そもそも人材不足を理由に外国人は採れない

実のところ当社は2013年から韓国人の日本語人材の職業紹介を継続して実施していますが、飲食業や介護現場、ビジネスホテルのフロント業務のような人材不足が顕著な業種・職種は、入国管理局が単純労働と見做す業務であるため、そもそも職業紹介をしていません。現在の出入国管理及び難民認定法(入管法)は、人材不足を想定した在留資格の認定は一切想定していないからです。

外国人採用が示唆する人材不足2つの原因・4つの対策

ミスマッチが我が国の国益すら損ねる

韓国は大卒就職率の低迷が続き、日本への就職をしようとする人数が増えているというニュースが流れています。ニュースはそこまでの情報しか追いかけていませんが、同時に1年未満(中には2週間など)での離職が相次いでおり、その相談が当社によく舞い込みます。

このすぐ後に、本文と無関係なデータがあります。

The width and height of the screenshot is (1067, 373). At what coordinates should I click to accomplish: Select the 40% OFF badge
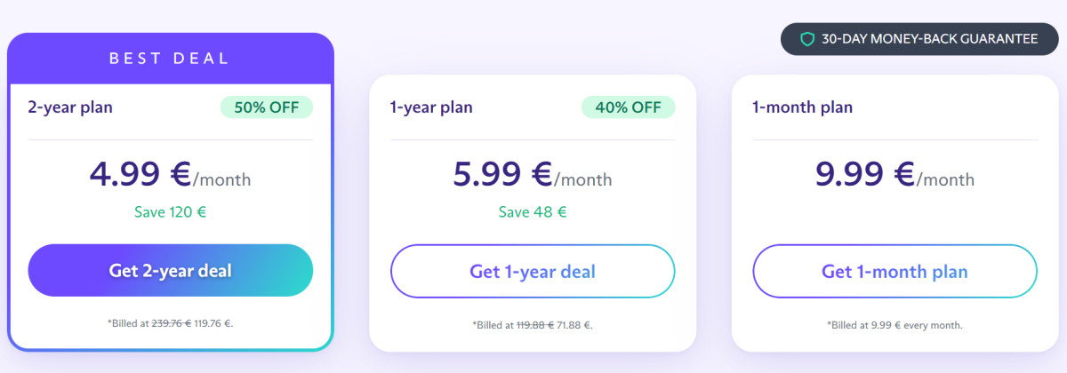point(628,107)
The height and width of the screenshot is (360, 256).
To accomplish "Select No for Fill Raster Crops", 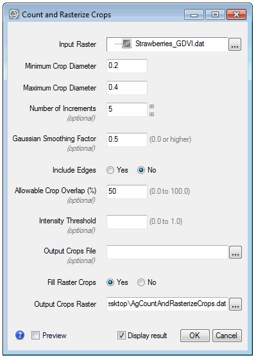I will click(x=141, y=282).
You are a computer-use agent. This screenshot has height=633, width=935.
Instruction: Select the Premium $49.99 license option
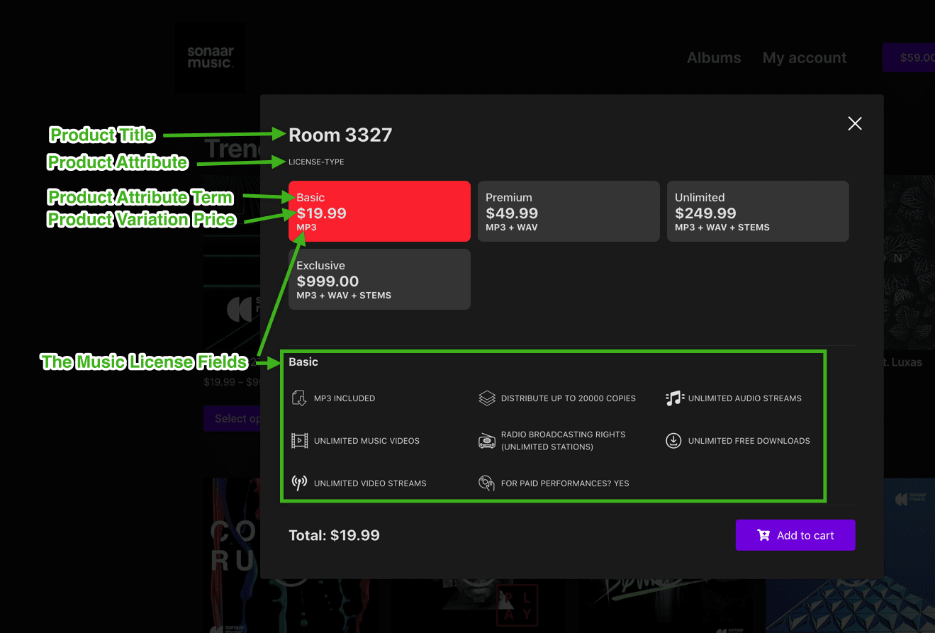tap(569, 211)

なぜならそもそも知名度はあるけれど離職率が高い企業が韓国に求人を出し、韓国の一部の大学や労働局がその知名度のみで就職先を選ぶ安易なマッチングが起こしていることに起因します。韓国側はそれらの企業がすぐに内定を出すので「採用人数増加」という実績を得られるため易きに流れるのです。

しかしそんな安直なマッチングで入社した人材が長続きするケースは稀です。技術・人文知識・国際業務の在留資格(いわゆる「就労ビザ」)で我が国に入国した人材が退職をする場合、離職後は就職活動をするための特定活動という期間限定の在留資格に切り替え転職活動に入ります。残念ながら新卒後1年未満で離職した人材を転職人材として受け入れる日本企業は多くありません。結果的に地方の中小企業へ新卒で入社していれば活躍したであろう人材が、ミスマッチを理由にやむなく帰国するケースが今も後を絶ちません。

中小企業が気づいた人材不足の2つの原因

図らずも本年のような外国人採用を行うタイミングであからさまになりましたが、今の日本で起こっている人材不足には2つの原因があります。

 

I.採用のミスマッチが起こっていること
日本人であれ外国人であれ、人材不足の大本の原因の1つです。求人・求職における情報の非対称性が目立ち、かつそれを解決しようとする動きが企業・求職者双方に見られないため離職率は今後も高まる傾向があります。特に名前や規模、安定志向で選ぼうとする大学や求職者の親も原因の1つに含まれます。

II.労働生産性が低いこと
ではなぜそもそも離職率が高いのか?それは労働生産性が低いことが挙げられます。労働生産性は人件費を付加価値で割った数値で測ることができます。この数値が低いということは給与や待遇にも魅力がない職場であることが露呈されます。給与や待遇に魅力がない原因をさらに分析すると

(1)そもそも付加価値が低い(利益体質でない)
(2)稼働率が低い壮年層の人件費が高い
(3)人材1名あたりの稼働率(稼ぐ力)が低い 

(1)~(3)を総合的にみると「職場に魅力がない」ことが分かります。職場の魅力とは、やり甲斐に直結し、稼働率にも直結します。

外国人採用の本来の目的は外貨獲得にある

入管法の立法趣旨に基づくと就労ビザの発給は外貨獲得に向けた例外的措置です。つまり外国人を採用する以上、企業は採用した外国人を用いて外貨獲得を行う事業計画を立案し実行する義務があるのです(ビザの名称に「国際業務」が明記される所以です)。複数言語を話せる外国人は語学力の低い日本人よりも生産性が高いことは明らかであり、彼らを用いて海外営業をさせることで新たな付加価値を造成させることが企業には求められます。くしくも安倍首相のお膝元である山口県のある旅館で、たった1名の韓国人人材を採用しただけで訪日韓国人のインバウンド宿泊の売上が40倍になったケースがあります。

外国人を活用した生産性向上策は?

成功の兆しがある企業が外国人採用を実施する前後に行った対策は主に4つあります。

(1)労働法規の遵守、契約書、就業規則の整備
(2)業務マニュアルの作成、研修、運用の徹底
(3)新市場獲得の計画と実行、社内の意識統一
(4)(1)~(3)の情報を盛り込んだ求人情報の公開

人材不足だけを理由に雇用を促進しようとしても付け焼刃的な対策で終わり、結果的に会社が何も得られないかもしれません。黒船が訪れるピンチはチャンスでもあります。従業員が自分の給料を自分で沢山稼げる環境を整える産業報国の機会がやってきたと中小企業の経営者が捉えてほしいものです。